Alexander Kaplan is a professor at Luleå University of Technology, Sweden. He has conducted extensive research about laser welding over more than two decades.
One of Europe’s greatest experts explains that the main attractions of laser welding for the industry are the speed and the high quality. Development of task specific procedures are however time consuming, Professor Alexander Kaplan explains to OceanWise.
By Kent Krøyer
“The precision of laser welding is highly controllable. Once you succeed with good quality, you maintain it very precisely, and this is combined with the effects of high speed,” says Professor Alexander Kaplan from Luleå University in Sweden.
Laser welding requires precise and reproducible movements of industrial robots which also reduce the safety risks for a human operator.
There are other advantages, such as very low thermal exposure of the bulk material, due to the very local melt pools formed during welding. Also the production costs can be lowered as there is less deformation, which can mean the avoidance of postprocessing or post-machining. Often there is no need for adding filler wire under zero-gap conditions. In the end, factors such as production time, inspection time, and fatigue properties all enter into the equation. And such properties, which are very different from the known electric arc welding, are bound to affect the cost of some types of industrial production.
“It is necessary to balance the high investment cost of laser welding against the advantages of high welding speed. It easily pays back for those companies that work around the clock or perhaps in two shifts, but it will not pay back for job-shops that only weld occasionally,” says Professor Kaplan.
“It is necessary to balance the high investment cost of laser welding against the advantages, such as high welding speed.” says Professor Alexander Kaplan. Photo: Luleå Univerity
Barriers to heavy industries
Those are the main pros and cons, but the overall picture for laser welding can be more complex.
However, industries working with thin steel plates in the range of 0.1 - 8 mm have already adopted laser welding. The question is what happens when heavy industries really get interested. Are there any foreseeable barriers?
“In principle there is no upper limit to the thickness of the plates. We always use electron beam welding as a reference, and this technology goes very deep. Laser welding is basically similar to electron beam welding, except that the electron beam needs a vacuum,” Alexander Kaplan says.
The actual barrier for the laser welding of thick plates is the focusing of the laser beam.
“The achievable thickness will increase, as it has done over the years. There are some optical limits for how well it can be focused, but sometimes we see that we exceed what we thought were barriers. A lot has happened – especially in the last five years - with new laser types that can be focused much better. Now it comes close to what an electron beam can do.”
Thick plates of 40-60 mm can be welded from two sides.

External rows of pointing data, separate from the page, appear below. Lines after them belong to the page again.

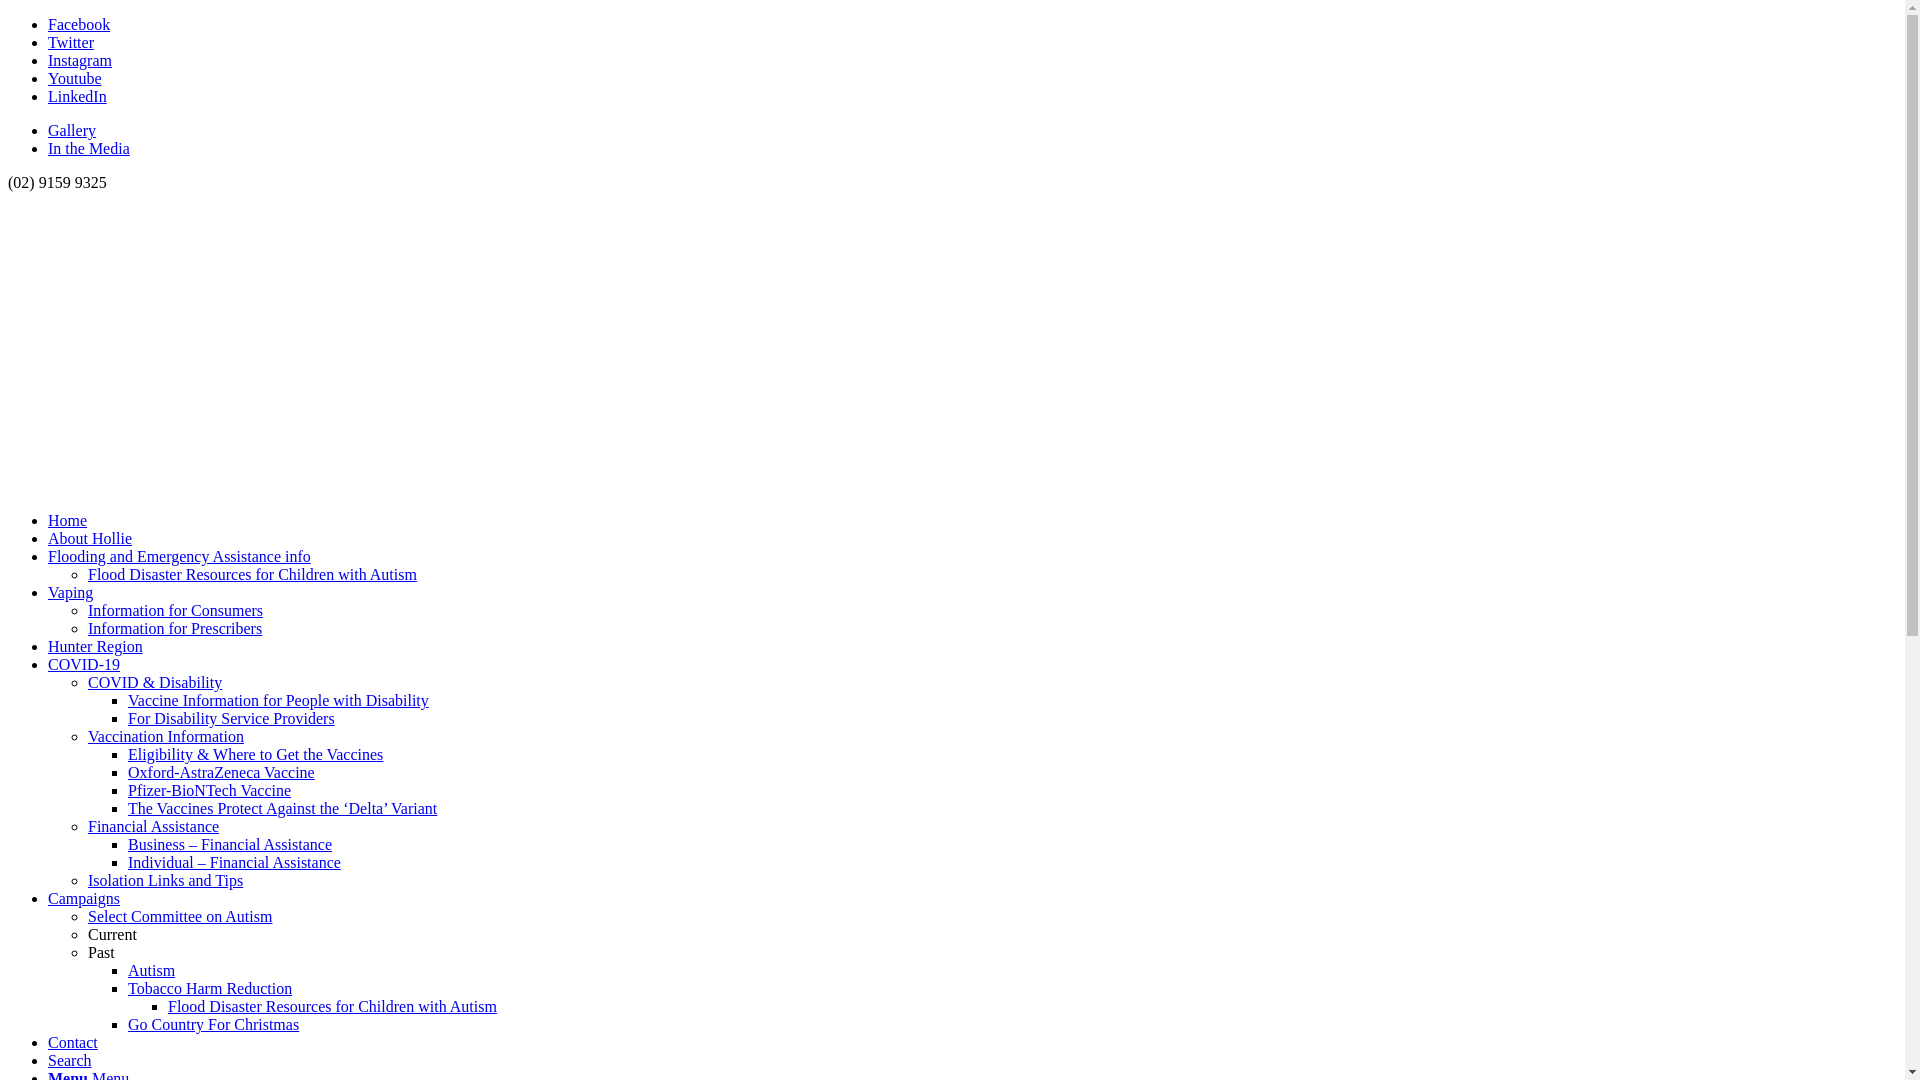 Image resolution: width=1920 pixels, height=1080 pixels. I want to click on Past, so click(102, 952).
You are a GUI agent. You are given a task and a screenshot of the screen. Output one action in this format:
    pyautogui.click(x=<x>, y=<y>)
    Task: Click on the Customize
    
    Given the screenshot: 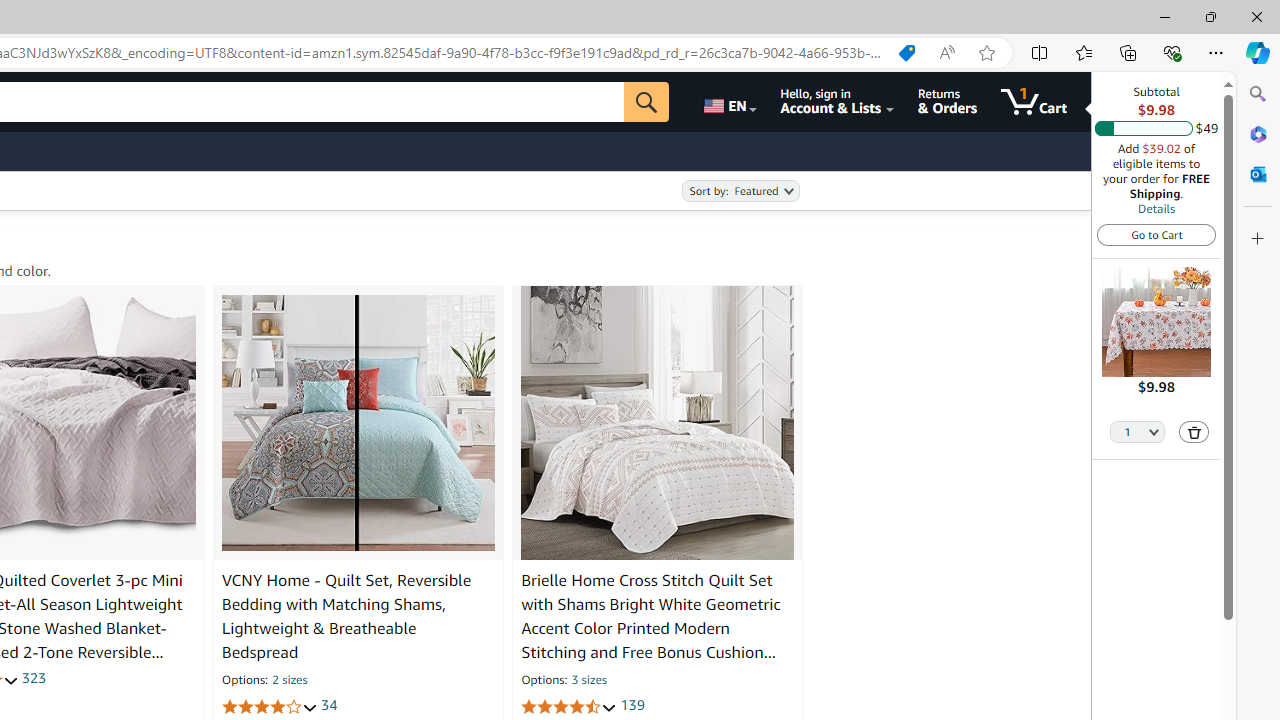 What is the action you would take?
    pyautogui.click(x=1258, y=239)
    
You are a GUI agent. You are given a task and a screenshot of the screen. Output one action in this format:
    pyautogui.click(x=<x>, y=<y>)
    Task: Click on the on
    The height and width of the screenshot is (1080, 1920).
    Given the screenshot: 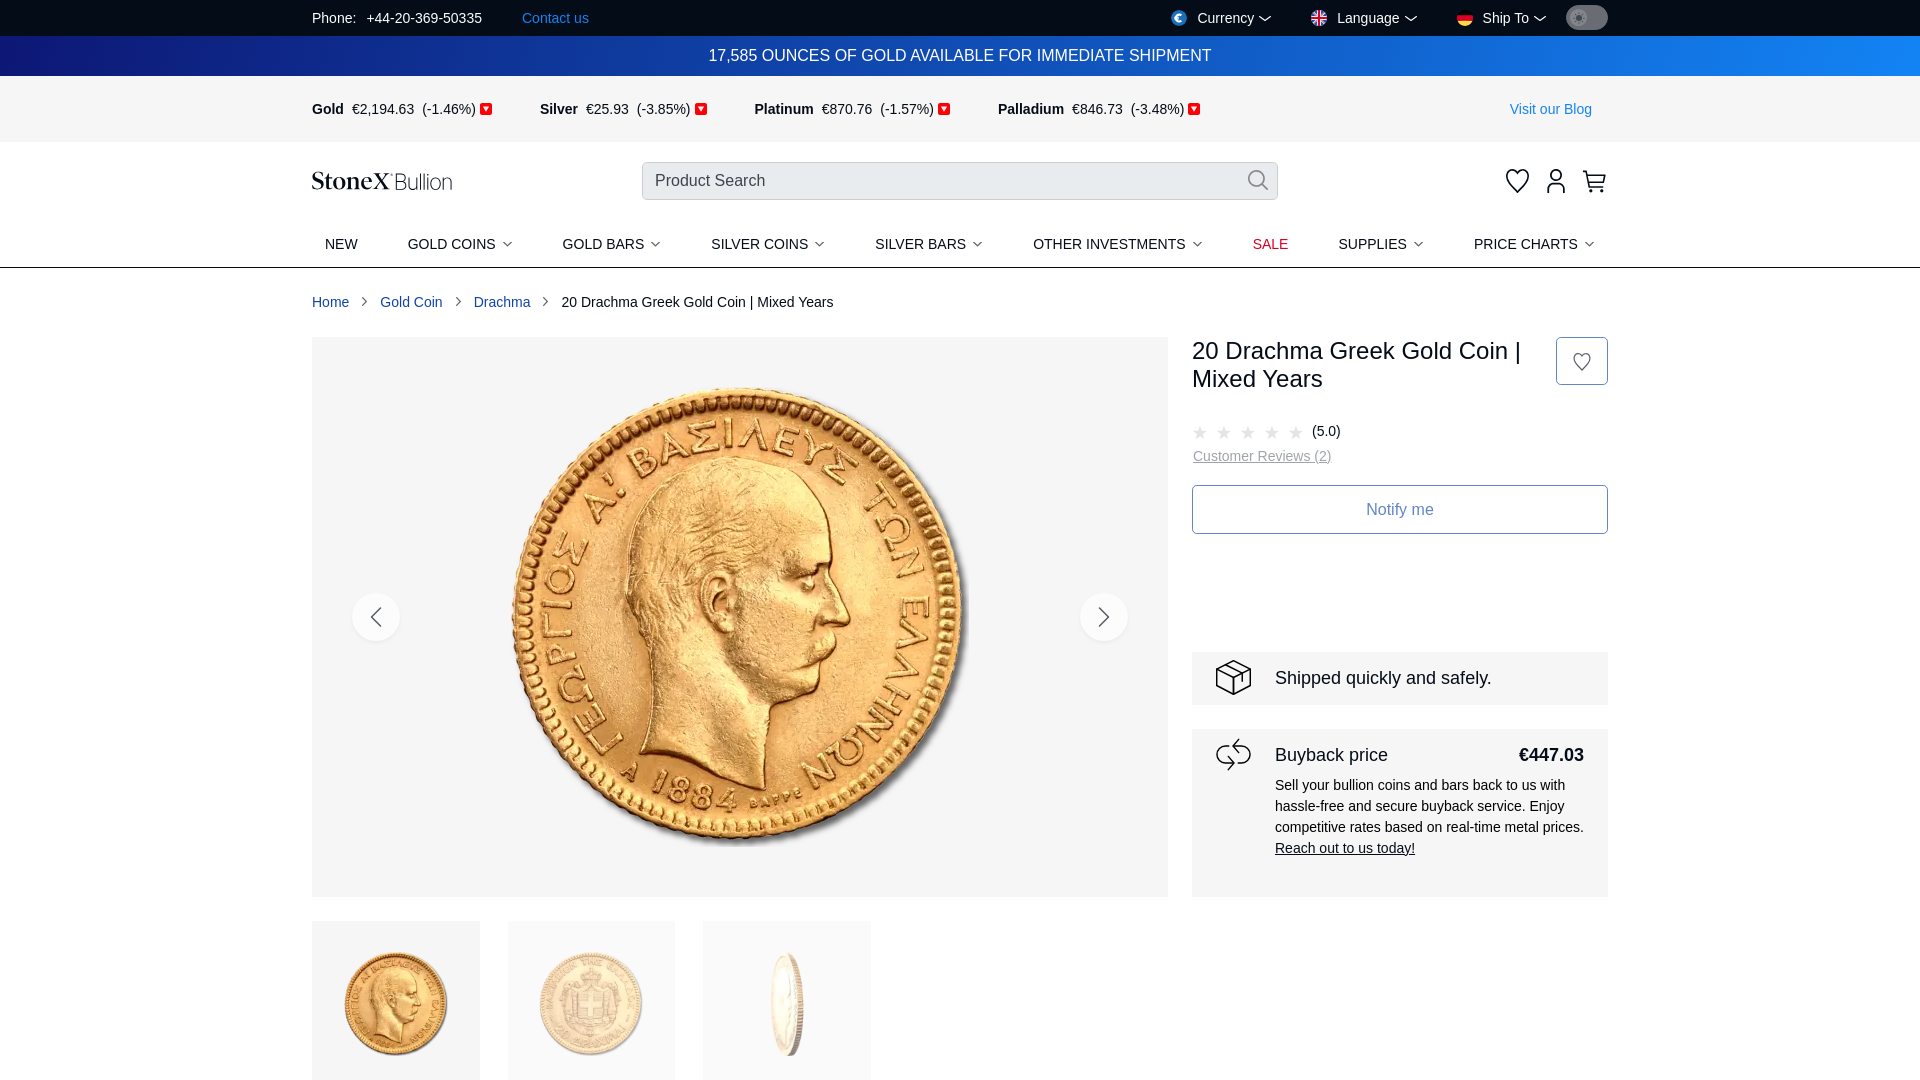 What is the action you would take?
    pyautogui.click(x=1587, y=18)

“We started doing 40 mm from each side, and this is a good option if it is possible for the actual application. It is difficult today, but what will happen in ten years’ time I don’t dare to say.”
The focal quality of the laser beam is a compromise between focal diameter and focal depth, backed by the total power of the beam and how the laser beam is composed (multi-mode or single mode).
“Today you would say that you can get a near diffraction limited beam up to 10 kW, a few years ago this limit was 1 kW. If you get more power you can weld thicker plates as long as you are able to focus the laser beam.”
The focusing optics consist of either mirrors or – more commonly today – transmissive optics, meaning quartz lenses and/or fibers.
Difficult search for parameters
A possible problem could be spatter and fumes causing damage to the optics.
“It used to be an issue. You have to have good shielding and protection, such as directed air streams to protect the optics from the spatter and the fumes.
Another problem to deal with is classical welding defects such as spattering, incomplete grooves and formation of pores and cracks.
“Sometimes the process window becomes very narrow and it becomes difficult to find the optimum parameters. It is not straightforward, which is why we have to do a lot of research. Sometimes you get the right parameters immediately and sometimes you never find them. It is not systematic enough at the moment. But once you have found the right parameters it is very reliable in production,” he says.